Porto Príncipe e Alepo – entre tantas outras cidades – invadem as receitas e se misturam, com trigo, a elas.
“Não tivemos a intenção de produzir um livro de comida. Teve um momento em que a gente conseguiu a receita e a entrevista em vídeo e precisou voltar para perguntar o que a entrevistada fazia quando era criança, como era a casa dela... Todas as histórias têm encantos inacreditáveis. Ouvimos relatos de amor”, ilustra Isadora. O afeto emergiu paralelo ao noticiário das minas terrestres e similares, inferno partilhado pela maioria. Mas a comida não se rende à tragédia. Chama sobretudo para narrativas festivas, ceias que agora se repetem em encontros coletivos, a exemplo dos haitianos e dos sírios, dados à resistência armada de garfo e faca.

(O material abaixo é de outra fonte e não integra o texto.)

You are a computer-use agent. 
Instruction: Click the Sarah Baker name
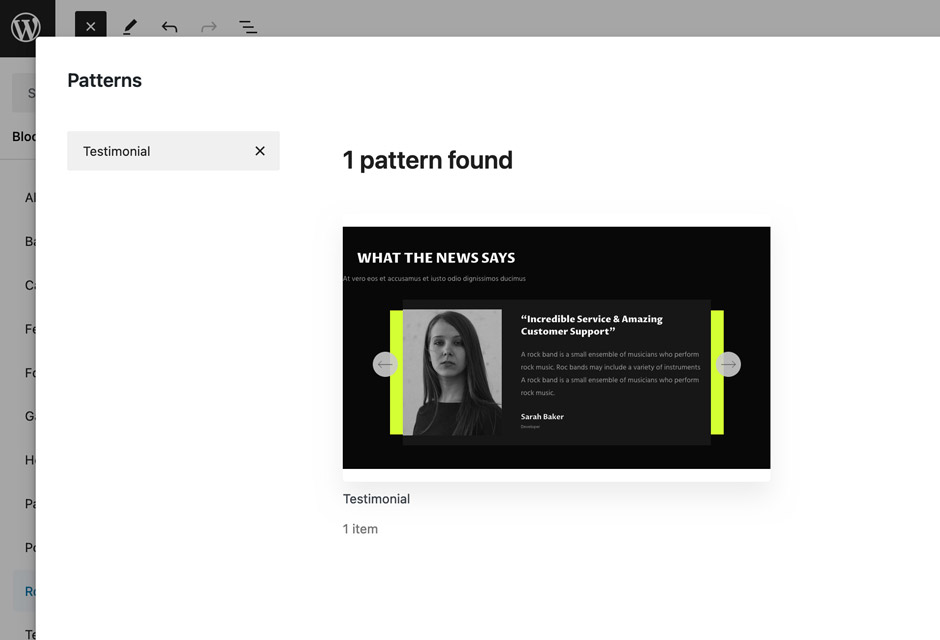[x=542, y=417]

“Cozinhar é um jeito de voltar para casa”, resumem as pesquisadoras. Ou de fundar, no tempo exíguo de um almoço ou de um jantar, um país em volta da mesa. Não raro, essas nações que nascem em meio ao vapor das panelas se tropicalizam. Na falta de ingredientes, os pratos são adaptados e ganham uma versão brazuca, feita de sabores possíveis. Foi assim da feijoada à torta Banoffi. Logo encontraremos por aí “arepas à curitibana, ou “fufu com pinhão”. A paz não só é possível, como passa pelo prato.